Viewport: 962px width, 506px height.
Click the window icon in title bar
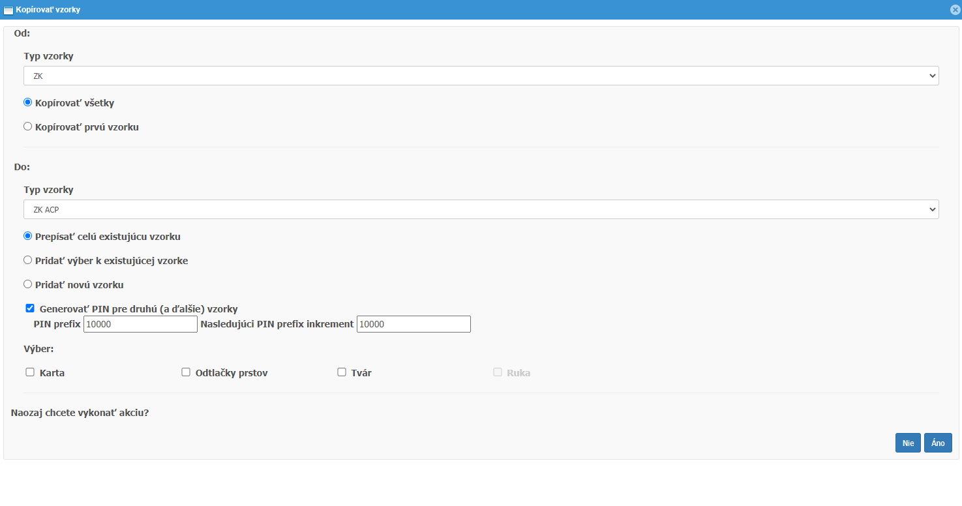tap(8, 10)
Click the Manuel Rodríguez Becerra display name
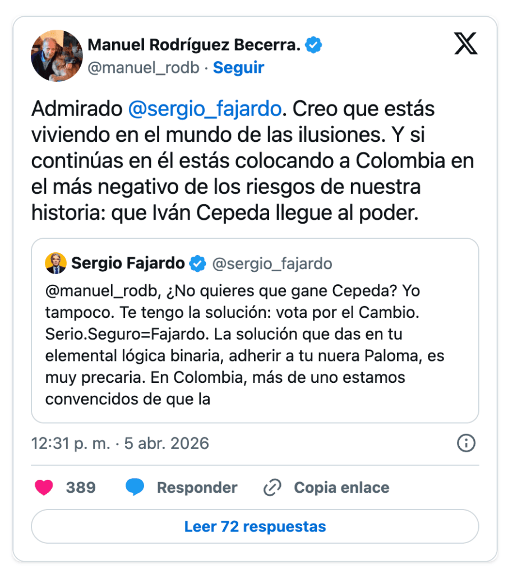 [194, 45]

...

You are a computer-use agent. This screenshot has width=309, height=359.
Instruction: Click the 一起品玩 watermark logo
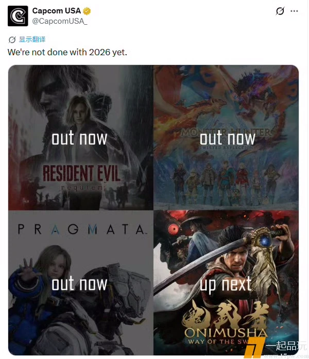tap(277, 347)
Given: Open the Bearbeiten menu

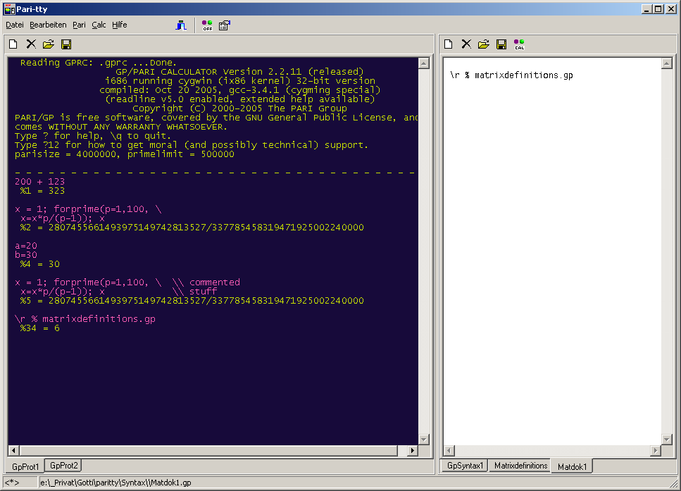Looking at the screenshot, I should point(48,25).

# Problem requirements
Filter the entries above and return only the lines holding "width".

# Exercise answer
Viewport: 962px width, 506px height.
You are a computer-use agent. This screenshot has width=309, height=359.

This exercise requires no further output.